CSW: I’m sure. However, this one is so potent, I’m quite sure if you stick around I’ll go “bloggable” on you.

S&D: Hilarious.

CSW: Tell me about the Y.

S&D: This one woman, a good friend, very nice, said how she knew these ‘good Catholics’ … and it sure sounded directly linked to them being ‘good drinkers.’

CSW: Laughing, but of course.

MT: Did you tell her about a great blog you “found”?

CSW: Oh man. We’re doing fine on hits without passing it out. And Mrs. Thong…. let me tell you. There is NO SUCH THING as a DIY Brazilian. You would have to have cojones, girl. Yesterday was my day. Ouch. Needed much Tequila.

S&D: Laughing!

MT: My sister does it herself too.

CSW: Your own DIY Brazilian? Man. You *are* the woman.

S&D: Ouch. To you BOTH.

CSW: Ack. No way.

CSW: Worth every penny of $90. Where is DTGS tonight?

S&D: Don’t know, was she having trouble with her computer?

Drinks the Good Stuff: Hello ladies!

S&D: Look what the cat dragged in.

CSW: There you go. Hey girl. Just talkin’ bout you. S&D asked if you were havin’ computer trouble and I was saying, “Not so much she can’t back talk on the forums.”

DTGS: Laughing.

CSW: And btw… I am near to not being able to spell. Sour apple martinis. I need LATITUDE.

S&D: <—- bad influence

CSW: Oh yeah you are.

S&D: But you looooooooooooooove me.

CSW: Yes I do, dear. Anyone who turns me on to THIS is a Good. Girl. Just do not let me post to CMGW like this.

S&D: At LAST, a booze rec. she likes.

CSW: Took you long enough.

S&D: Yeah, let me see if I can post this…. CSW says she drinks but doesn’t swallow.

CSW: Laughing!

S&D: And hey, if you think that sounds iffy… I nearly didn’t say drinks, and thought whoa, that would sound BAD!

CSW: Too funny.

DTGS: Just put up a blog entry. On plants.

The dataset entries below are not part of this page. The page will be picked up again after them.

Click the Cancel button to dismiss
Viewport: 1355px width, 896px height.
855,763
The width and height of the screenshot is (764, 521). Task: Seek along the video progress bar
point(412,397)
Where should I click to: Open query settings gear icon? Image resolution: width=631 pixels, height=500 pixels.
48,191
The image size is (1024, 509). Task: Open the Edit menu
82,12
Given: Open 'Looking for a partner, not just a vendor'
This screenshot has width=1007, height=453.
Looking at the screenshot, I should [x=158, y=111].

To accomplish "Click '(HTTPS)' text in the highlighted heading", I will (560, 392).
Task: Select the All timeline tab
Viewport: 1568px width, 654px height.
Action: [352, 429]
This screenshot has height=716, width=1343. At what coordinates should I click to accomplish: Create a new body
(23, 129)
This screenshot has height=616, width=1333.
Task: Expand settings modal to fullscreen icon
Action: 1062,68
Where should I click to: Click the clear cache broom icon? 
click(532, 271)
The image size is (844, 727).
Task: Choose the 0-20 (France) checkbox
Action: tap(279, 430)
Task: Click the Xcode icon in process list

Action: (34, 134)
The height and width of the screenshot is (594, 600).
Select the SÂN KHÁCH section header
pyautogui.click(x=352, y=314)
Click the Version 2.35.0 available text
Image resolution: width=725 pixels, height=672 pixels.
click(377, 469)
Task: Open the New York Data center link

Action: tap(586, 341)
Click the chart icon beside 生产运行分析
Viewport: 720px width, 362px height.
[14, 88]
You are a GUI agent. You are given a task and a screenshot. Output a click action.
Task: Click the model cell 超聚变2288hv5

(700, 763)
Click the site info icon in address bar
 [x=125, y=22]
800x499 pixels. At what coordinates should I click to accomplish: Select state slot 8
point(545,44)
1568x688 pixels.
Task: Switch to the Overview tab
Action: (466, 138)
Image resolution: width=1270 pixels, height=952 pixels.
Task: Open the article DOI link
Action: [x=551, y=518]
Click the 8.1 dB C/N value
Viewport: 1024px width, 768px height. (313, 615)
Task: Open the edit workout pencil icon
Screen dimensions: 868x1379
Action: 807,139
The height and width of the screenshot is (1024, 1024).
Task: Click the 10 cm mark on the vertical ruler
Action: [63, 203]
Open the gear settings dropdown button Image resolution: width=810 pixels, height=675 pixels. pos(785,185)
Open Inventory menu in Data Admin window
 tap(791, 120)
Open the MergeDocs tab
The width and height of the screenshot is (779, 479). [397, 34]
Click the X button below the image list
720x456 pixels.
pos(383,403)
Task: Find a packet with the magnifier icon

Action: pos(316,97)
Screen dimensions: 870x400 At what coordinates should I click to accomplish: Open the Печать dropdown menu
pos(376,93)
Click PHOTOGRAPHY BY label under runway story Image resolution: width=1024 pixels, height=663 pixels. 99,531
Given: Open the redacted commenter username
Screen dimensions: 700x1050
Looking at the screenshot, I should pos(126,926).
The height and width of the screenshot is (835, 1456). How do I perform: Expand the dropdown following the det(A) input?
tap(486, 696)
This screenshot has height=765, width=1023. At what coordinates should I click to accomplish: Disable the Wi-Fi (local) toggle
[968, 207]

CSW: Love [plants]. Only discovered them in [foreign country] where they are RARE, RARE, RARE.

DTGS: Expensive expensive expensive?

CSW: Very. We just usually stole them from the neighbors. No, I found some at a flea market once for about $19.

DTGS: Well I spent almost $200 on [plants] but there were a LOT of them most of them were bare root.

CSW: NO IDEA what bare root means.

DTGS: Well you can buy them in pots

CSW: However, like I told the others, yesterday was Brazilian day and bare root sounds painful today.

DTGS: With dirt on the roots or you can buy them with all of the dirt taken off the roots.

S&D: Ouch, tell me about it.

DTGS: Laughing.

CSW: I don’t buy things that you plant outdoors, as a matter of course. You sound very informed to me.

DTGS: LOL…that’s great.

S&D: Ouch again.

CSW: Jose, baby. I’ll drive. And hold your hand if you want.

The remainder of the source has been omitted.